The house has rusticated quoins, an eaves cornice, and a hipped stone slate roof. It has two storeys and three bays, the middle bay projecting under a pediment. In the centre is a full-height recessed round arch with voussoirs and an impost band. This contains a doorway with sidelights, above which is a window with a semicircular wrought iron balcony. Flanking the doorway are round-headed niches and semicircular niches above. The outer bays contain windows, blind in the ground floor and sashes above. At the rear is a canted bay window. Short flanking walls, about 3 m high, link the house with the stables, the left wall with three ball and cushion finials.
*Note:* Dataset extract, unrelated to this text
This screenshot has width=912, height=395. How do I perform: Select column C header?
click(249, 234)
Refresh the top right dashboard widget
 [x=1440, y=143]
The stable block is built of stone with a stone slate roof, and consists of three two-storey ranges around a courtyard. The main range is the west range, which has rusticated quoins, and seven bays. The middle bay projects slightly, and contains a tall archway with a rusticated surround, an open triangular pediment, and an octagonal cupola with clock faces, dentilled eaves and a ball finial with a moulded base. The flanking bays have impost bands, a moulded eaves cornice, and a hipped roof, and contain engaged arcading with windows. The east range has five lower bays, with taller bays at each end. The north range is a three-bay hay barn. In the courtyard, there is a dog kennel in the northwest corner, and a carriage house in the northeast corner.